• _出題内容 1_
学年通信についての文章から、「学年通信「どんまい」は、96」と「のではないかと思ったからだ。」の間を両端も含めて書き写してください。

• _選んだ抜粋_
----------

ふれあいと学び合いを求めて
−学年通信づくりにハマった3年間−

綿引 光友 

 
 

 はじめに

 1999年3月2日の卒業式当日、学年通信「どんまい」の最終号を生徒に配布した。この最終号は卒業生221人全員の「ひとことメッセージ」(1人40字前後)に加え、1月末に実施した「卒業生アンケート」の結果報告を二大特集とし、12ページに及ぶものとなった。
 学年通信「どんまい」は、96年4月6日の入学式当日発行の第1号に始まり、3年間(1061日)で43号発行したことになるが、ホンネを言えば、「よくぞ続いたものだ」と思う。当初は発行し始めたものの、最後まで続けられるかどうかわからなかった。正直なところ、はっきりとした見通しを持たないまま走り出し、走りながら考え、実践してきたと言ってよいだろう。
 ところで、こうした取り組みに対して、「あなただから出来るのよ」と言われることが少なくない。「あなただから…」と言うことは、裏を返せば、「自分には出来ない」となり、実践不能に陥ってしまう。私の実践は普遍化できないものなのだろうか。
 卒業生を送り出してからわずか1週間足らずだが、今回、この拙文をまとめようと思い立ったのは、次のような考え方からである。すなわち、学年通信のもつ教育的価値と編集実務のノウハウを述べることによって、「わたしにも写せます」のコマーシャルではないが、「わたしにも作れます」という確信を多くの人たちが抱き、気軽に実践に移してもらえるのではないかと思ったからだ。

----------

• _抽出した記録_
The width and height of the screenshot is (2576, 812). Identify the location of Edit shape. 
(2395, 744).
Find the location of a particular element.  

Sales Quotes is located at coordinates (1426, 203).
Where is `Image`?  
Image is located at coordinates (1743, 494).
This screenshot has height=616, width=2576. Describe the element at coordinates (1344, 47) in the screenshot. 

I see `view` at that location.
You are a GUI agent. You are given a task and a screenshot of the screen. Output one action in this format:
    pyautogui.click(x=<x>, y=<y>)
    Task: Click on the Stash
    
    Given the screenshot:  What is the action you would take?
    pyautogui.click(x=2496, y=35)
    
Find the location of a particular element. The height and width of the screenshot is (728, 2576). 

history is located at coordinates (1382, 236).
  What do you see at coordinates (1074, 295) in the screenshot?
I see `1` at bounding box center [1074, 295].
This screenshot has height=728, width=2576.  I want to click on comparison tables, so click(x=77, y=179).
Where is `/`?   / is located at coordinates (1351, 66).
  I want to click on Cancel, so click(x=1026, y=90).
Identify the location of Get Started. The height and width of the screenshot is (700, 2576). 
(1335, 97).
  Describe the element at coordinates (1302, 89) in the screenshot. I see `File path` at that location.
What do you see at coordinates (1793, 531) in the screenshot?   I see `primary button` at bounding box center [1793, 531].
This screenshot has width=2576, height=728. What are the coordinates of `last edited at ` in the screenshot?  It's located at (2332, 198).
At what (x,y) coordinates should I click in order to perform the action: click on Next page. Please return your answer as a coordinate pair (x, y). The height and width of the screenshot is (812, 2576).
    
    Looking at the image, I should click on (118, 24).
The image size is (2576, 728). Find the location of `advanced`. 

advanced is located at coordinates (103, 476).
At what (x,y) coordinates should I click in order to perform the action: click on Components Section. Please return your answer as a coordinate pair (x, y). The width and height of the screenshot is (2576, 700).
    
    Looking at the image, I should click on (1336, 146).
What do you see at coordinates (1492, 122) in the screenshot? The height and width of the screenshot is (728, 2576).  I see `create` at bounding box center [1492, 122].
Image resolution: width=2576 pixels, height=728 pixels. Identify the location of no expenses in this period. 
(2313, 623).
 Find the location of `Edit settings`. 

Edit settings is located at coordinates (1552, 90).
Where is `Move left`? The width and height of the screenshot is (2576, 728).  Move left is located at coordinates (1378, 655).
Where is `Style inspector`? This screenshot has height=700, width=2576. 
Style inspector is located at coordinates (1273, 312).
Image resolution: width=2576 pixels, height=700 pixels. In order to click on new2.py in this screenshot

----------

• _出題内容 2_
記録の先頭から「Image is located at coordinates (1743, 494).」を含む行までを、その行も含めて一字も変えずに繰り返すこと。

• _完成解答 1_
学年通信「どんまい」は、96年4月6日の入学式当日発行の第1号に始まり、3年間(1061日)で43号発行したことになるが、ホンネを言えば、「よくぞ続いたものだ」と思う。当初は発行し始めたものの、最後まで続けられるかどうかわからなかった。正直なところ、はっきりとした見通しを持たないまま走り出し、走りながら考え、実践してきたと言ってよいだろう。
 ところで、こうした取り組みに対して、「あなただから出来るのよ」と言われることが少なくない。「あなただから…」と言うことは、裏を返せば、「自分には出来ない」となり、実践不能に陥ってしまう。私の実践は普遍化できないものなのだろうか。
 卒業生を送り出してからわずか1週間足らずだが、今回、この拙文をまとめようと思い立ったのは、次のような考え方からである。すなわち、学年通信のもつ教育的価値と編集実務のノウハウを述べることによって、「わたしにも写せます」のコマーシャルではないが、「わたしにも作れます」という確信を多くの人たちが抱き、気軽に実践に移してもらえるのではないかと思ったからだ。

• _完成解答 2_
The width and height of the screenshot is (2576, 812). Identify the location of Edit shape. 
(2395, 744).
Find the location of a particular element.  

Sales Quotes is located at coordinates (1426, 203).
Where is `Image`?  
Image is located at coordinates (1743, 494).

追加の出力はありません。